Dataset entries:
═══
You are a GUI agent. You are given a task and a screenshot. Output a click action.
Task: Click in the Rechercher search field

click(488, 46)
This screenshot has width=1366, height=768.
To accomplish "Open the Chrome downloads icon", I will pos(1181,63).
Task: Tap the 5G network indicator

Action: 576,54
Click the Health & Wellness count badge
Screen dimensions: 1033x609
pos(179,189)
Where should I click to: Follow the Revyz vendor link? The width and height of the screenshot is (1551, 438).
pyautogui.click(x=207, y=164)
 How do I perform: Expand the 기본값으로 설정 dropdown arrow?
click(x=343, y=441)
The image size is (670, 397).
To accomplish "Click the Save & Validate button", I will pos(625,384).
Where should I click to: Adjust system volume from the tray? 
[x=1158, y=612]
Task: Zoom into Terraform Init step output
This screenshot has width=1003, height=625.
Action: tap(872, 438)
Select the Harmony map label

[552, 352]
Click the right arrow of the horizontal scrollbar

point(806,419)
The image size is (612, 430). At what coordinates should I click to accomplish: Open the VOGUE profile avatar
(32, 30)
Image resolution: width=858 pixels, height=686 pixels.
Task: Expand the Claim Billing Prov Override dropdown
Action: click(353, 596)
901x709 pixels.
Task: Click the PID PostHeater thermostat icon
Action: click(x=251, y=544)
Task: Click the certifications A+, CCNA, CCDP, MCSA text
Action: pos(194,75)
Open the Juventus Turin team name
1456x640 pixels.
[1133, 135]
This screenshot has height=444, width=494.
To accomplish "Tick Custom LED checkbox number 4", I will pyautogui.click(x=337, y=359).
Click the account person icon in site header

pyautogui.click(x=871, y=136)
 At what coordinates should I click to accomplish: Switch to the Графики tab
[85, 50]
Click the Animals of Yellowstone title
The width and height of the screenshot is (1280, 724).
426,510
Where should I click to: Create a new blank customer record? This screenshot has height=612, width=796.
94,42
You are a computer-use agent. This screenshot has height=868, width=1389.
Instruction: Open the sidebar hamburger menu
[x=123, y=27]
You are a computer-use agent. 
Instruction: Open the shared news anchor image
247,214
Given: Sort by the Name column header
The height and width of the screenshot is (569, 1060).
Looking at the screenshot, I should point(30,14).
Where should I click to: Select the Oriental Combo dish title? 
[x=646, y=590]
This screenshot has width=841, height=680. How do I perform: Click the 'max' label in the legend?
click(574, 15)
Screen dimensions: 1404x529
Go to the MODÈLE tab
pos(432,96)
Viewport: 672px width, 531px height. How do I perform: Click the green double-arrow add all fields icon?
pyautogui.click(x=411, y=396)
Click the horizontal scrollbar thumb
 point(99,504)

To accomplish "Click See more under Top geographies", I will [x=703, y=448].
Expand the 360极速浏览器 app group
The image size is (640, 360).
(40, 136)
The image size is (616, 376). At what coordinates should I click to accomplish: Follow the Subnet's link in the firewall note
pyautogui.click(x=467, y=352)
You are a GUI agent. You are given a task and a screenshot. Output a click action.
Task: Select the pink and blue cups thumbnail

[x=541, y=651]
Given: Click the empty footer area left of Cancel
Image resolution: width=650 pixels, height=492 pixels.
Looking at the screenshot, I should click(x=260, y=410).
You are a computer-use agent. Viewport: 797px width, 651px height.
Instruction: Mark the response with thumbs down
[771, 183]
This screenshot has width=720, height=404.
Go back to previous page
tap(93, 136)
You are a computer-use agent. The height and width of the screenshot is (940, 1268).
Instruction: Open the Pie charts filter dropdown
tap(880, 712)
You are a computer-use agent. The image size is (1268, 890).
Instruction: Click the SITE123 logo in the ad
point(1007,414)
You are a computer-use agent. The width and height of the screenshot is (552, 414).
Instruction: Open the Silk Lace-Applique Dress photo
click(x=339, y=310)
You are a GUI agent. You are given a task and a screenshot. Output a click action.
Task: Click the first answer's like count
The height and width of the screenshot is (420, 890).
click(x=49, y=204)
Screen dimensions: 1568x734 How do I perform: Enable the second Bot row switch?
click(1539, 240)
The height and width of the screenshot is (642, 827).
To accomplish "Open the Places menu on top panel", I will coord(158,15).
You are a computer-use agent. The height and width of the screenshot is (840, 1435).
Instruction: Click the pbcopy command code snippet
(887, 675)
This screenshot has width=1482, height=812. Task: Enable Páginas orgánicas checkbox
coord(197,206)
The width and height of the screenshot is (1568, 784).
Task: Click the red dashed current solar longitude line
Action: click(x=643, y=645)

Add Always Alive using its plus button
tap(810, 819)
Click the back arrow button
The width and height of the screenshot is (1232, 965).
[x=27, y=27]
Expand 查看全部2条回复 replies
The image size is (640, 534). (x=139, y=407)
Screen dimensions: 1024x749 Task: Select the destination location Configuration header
═══
■ **Work item**
The records above need to be duplicated. Keep every word unchanged.

■ **Reply**
You are a GUI agent. You are given a task and a screenshot. Output a click action.
Task: Click in the Rechercher search field

click(488, 46)
This screenshot has width=1366, height=768.
To accomplish "Open the Chrome downloads icon", I will pos(1181,63).
Task: Tap the 5G network indicator

Action: 576,54
Click the Health & Wellness count badge
Screen dimensions: 1033x609
pos(179,189)
Where should I click to: Follow the Revyz vendor link? The width and height of the screenshot is (1551, 438).
pyautogui.click(x=207, y=164)
 How do I perform: Expand the 기본값으로 설정 dropdown arrow?
click(x=343, y=441)
The image size is (670, 397).
To accomplish "Click the Save & Validate button", I will pos(625,384).
Where should I click to: Adjust system volume from the tray? 
[x=1158, y=612]
Task: Zoom into Terraform Init step output
This screenshot has width=1003, height=625.
Action: tap(872, 438)
Select the Harmony map label

[552, 352]
Click the right arrow of the horizontal scrollbar

point(806,419)
The image size is (612, 430). At what coordinates should I click to accomplish: Open the VOGUE profile avatar
(32, 30)
Image resolution: width=858 pixels, height=686 pixels.
Task: Expand the Claim Billing Prov Override dropdown
Action: click(353, 596)
901x709 pixels.
Task: Click the PID PostHeater thermostat icon
Action: click(x=251, y=544)
Task: Click the certifications A+, CCNA, CCDP, MCSA text
Action: pos(194,75)
Open the Juventus Turin team name
1456x640 pixels.
[1133, 135]
This screenshot has height=444, width=494.
To accomplish "Tick Custom LED checkbox number 4", I will pyautogui.click(x=337, y=359).
Click the account person icon in site header

pyautogui.click(x=871, y=136)
 At what coordinates should I click to accomplish: Switch to the Графики tab
[85, 50]
Click the Animals of Yellowstone title
The width and height of the screenshot is (1280, 724).
426,510
Where should I click to: Create a new blank customer record? This screenshot has height=612, width=796.
94,42
You are a computer-use agent. This screenshot has height=868, width=1389.
Instruction: Open the sidebar hamburger menu
[x=123, y=27]
You are a computer-use agent. 
Instruction: Open the shared news anchor image
247,214
Given: Sort by the Name column header
The height and width of the screenshot is (569, 1060).
Looking at the screenshot, I should point(30,14).
Where should I click to: Select the Oriental Combo dish title? 
[x=646, y=590]
This screenshot has width=841, height=680. How do I perform: Click the 'max' label in the legend?
click(574, 15)
Screen dimensions: 1404x529
Go to the MODÈLE tab
pos(432,96)
Viewport: 672px width, 531px height. How do I perform: Click the green double-arrow add all fields icon?
pyautogui.click(x=411, y=396)
Click the horizontal scrollbar thumb
 point(99,504)

To accomplish "Click See more under Top geographies", I will [x=703, y=448].
Expand the 360极速浏览器 app group
The image size is (640, 360).
(40, 136)
The image size is (616, 376). At what coordinates should I click to accomplish: Follow the Subnet's link in the firewall note
pyautogui.click(x=467, y=352)
You are a GUI agent. You are given a task and a screenshot. Output a click action.
Task: Select the pink and blue cups thumbnail

[x=541, y=651]
Given: Click the empty footer area left of Cancel
Image resolution: width=650 pixels, height=492 pixels.
Looking at the screenshot, I should click(x=260, y=410).
You are a computer-use agent. Viewport: 797px width, 651px height.
Instruction: Mark the response with thumbs down
[771, 183]
This screenshot has width=720, height=404.
Go back to previous page
tap(93, 136)
You are a computer-use agent. The height and width of the screenshot is (940, 1268).
Instruction: Open the Pie charts filter dropdown
tap(880, 712)
You are a computer-use agent. The image size is (1268, 890).
Instruction: Click the SITE123 logo in the ad
point(1007,414)
You are a computer-use agent. The width and height of the screenshot is (552, 414).
Instruction: Open the Silk Lace-Applique Dress photo
click(x=339, y=310)
You are a GUI agent. You are given a task and a screenshot. Output a click action.
Task: Click the first answer's like count
The height and width of the screenshot is (420, 890).
click(x=49, y=204)
Screen dimensions: 1568x734 How do I perform: Enable the second Bot row switch?
click(1539, 240)
The height and width of the screenshot is (642, 827).
To accomplish "Open the Places menu on top panel", I will coord(158,15).
You are a computer-use agent. The height and width of the screenshot is (840, 1435).
Instruction: Click the pbcopy command code snippet
(887, 675)
This screenshot has width=1482, height=812. Task: Enable Páginas orgánicas checkbox
coord(197,206)
The width and height of the screenshot is (1568, 784).
Task: Click the red dashed current solar longitude line
Action: click(x=643, y=645)

Add Always Alive using its plus button
tap(810, 819)
Click the back arrow button
The width and height of the screenshot is (1232, 965).
[x=27, y=27]
Expand 查看全部2条回复 replies
The image size is (640, 534). (x=139, y=407)
Screen dimensions: 1024x749 Task: Select the destination location Configuration header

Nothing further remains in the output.